The Telz Yeshiva building in Europe, as it appears today
3

Part III

This was first published in the print edition in 1996, 26 years ago. HaRav Nosson Ordman was a talmid of the Telz yeshiva in Europe who made it to England and spent his life there as a talmid chochom of the highest caliber. He taught and later became rosh yeshiva of the Eitz Chaim yeshiva in London.

In this part, the author shows how HaRav Ordman embodied lessons that were taught by his Telzer rebbeim, through quotations from their works.

The Intellect, the Intelligent and the Intelligence

"One should try and make sure that one's mental reckoning is not too removed from one's inner awareness, rather, that they should accompany one's thoughts on each matter. In explaining the difference between men and mal'ochim, the seforim say that while in humans, the man, the intelligent being (maskil), the knowledge acquired, the intellect (seichel), and the end product, the conclusion or intelligence (muskal), are three distinct components, with mal'ochim, being wholly spiritual beings, they are one and the same. (The mal'ach is simultaneously his own knowledge and the product of his knowledge.)

"The more a person elevates his understanding however, the smaller grows the gap between he himself and the results of what he learns.
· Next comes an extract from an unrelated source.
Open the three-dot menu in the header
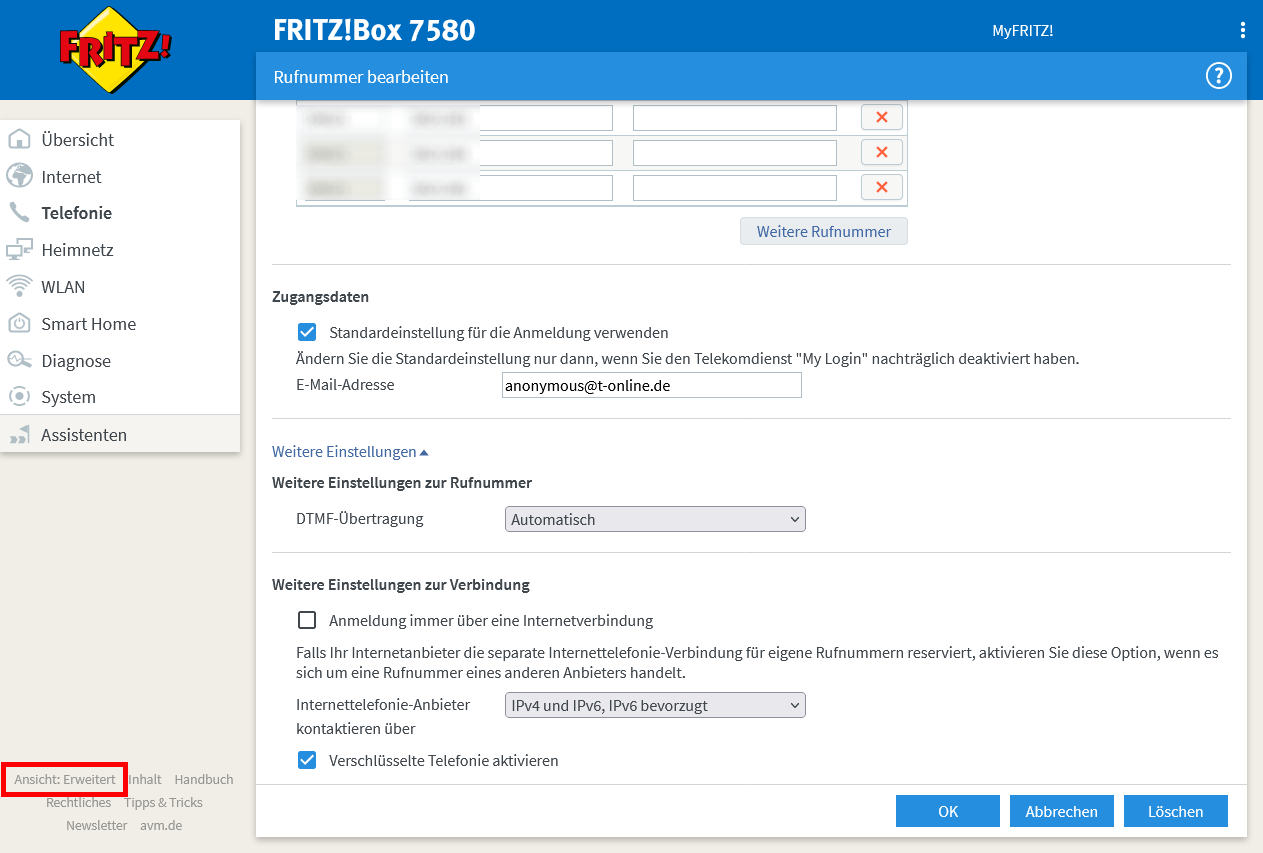The width and height of the screenshot is (1263, 853). point(1243,29)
The true intelligent is someone whose knowledge is so assimilated with his inner being that it is akin to something inborn. When he is presented with a situation which calls for a response or for action, he will not need to start making calculations on the basis of what he has learned, in order to determine how he ought to behave. He will experience immediate awareness of the end result of all the calculations; unlike those who engage in lengthy reckoning every time, as though they were in one place and their reckoning in another.' (Shiurei Da'as, cheilek II, note on pg.112)
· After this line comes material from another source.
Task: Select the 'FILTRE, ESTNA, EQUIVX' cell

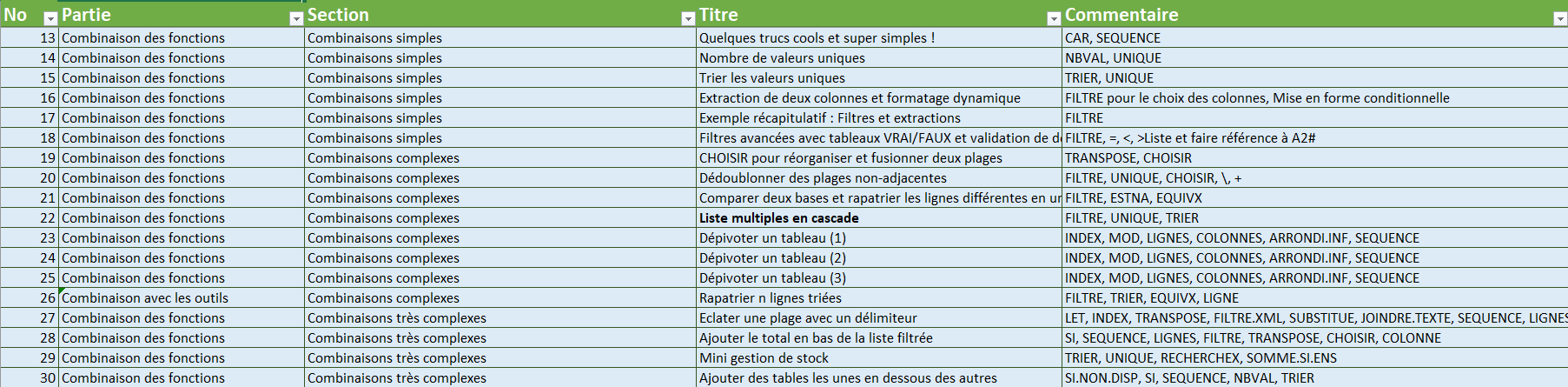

HaRav Ordman's Torah was so close to him, so enmeshed with his being, that there was virtually no distance between what he knew and what he was. His reactions were always direct and to the point. They were determined by his deepest convictions.
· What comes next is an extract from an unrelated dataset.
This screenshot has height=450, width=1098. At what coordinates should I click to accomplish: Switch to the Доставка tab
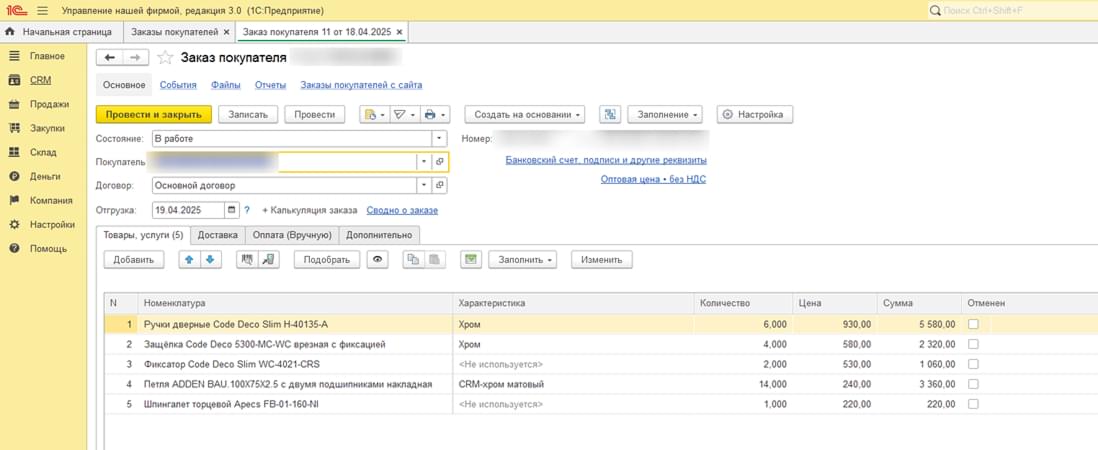[218, 235]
Arriving at a kiddush one Shabbos, he noticed that some of the ladies had entered the men's section. Immediately, he stood squarely in the doorway, one hand on each side so that nobody else would come in and declared emphatically, `Ladies over there! Men over there!'

He was dedicated to the truth heart and soul and brooked no falsehood either in himself or others. One of his sons recalled the time he was in his parents' home when a call arrived for his father. After listening to the message, HaRav Ordman told the caller that at some future time, he and his group would be called to account. Then, he replaced the receiver and burst into tears.

It transpired that he had just been informed of a `compromise' reached in a certain monetary dispute, according to which one party agreed to release the other party's funds `on condition' that a percentage would be paid to some specified institutions. He could not bear to see that kind of extortion dressed up as a compromise. Any dishonesty, whether on an individual or communal level caused him acute emotional pain.

A shul in Golders Green
3

Neither could he countenance any real or apparent bowing to falsehood, whatever the circumstances. His attitude to Zionism is a case in point. While in his youth he had been a fiery and outspoken opponent of Zionism, events such as the creation of the State and the decision of the gedolim that the Aguda should join the Government necessitated a modification of sorts. It was perhaps one thing to heighten the European Jewish public's awareness of the dangers of the Zionist movement's agenda for Klal Yisroel, especially at a time when many of the religious youth, even from yeshivos, were being swept up in the general enthusiasm over the hopes it seemed to offer but to continue voicing fierce opposition to a fait accompli, even though the threat it posed to Yiddishkeit had not diminished, could not have the same effect.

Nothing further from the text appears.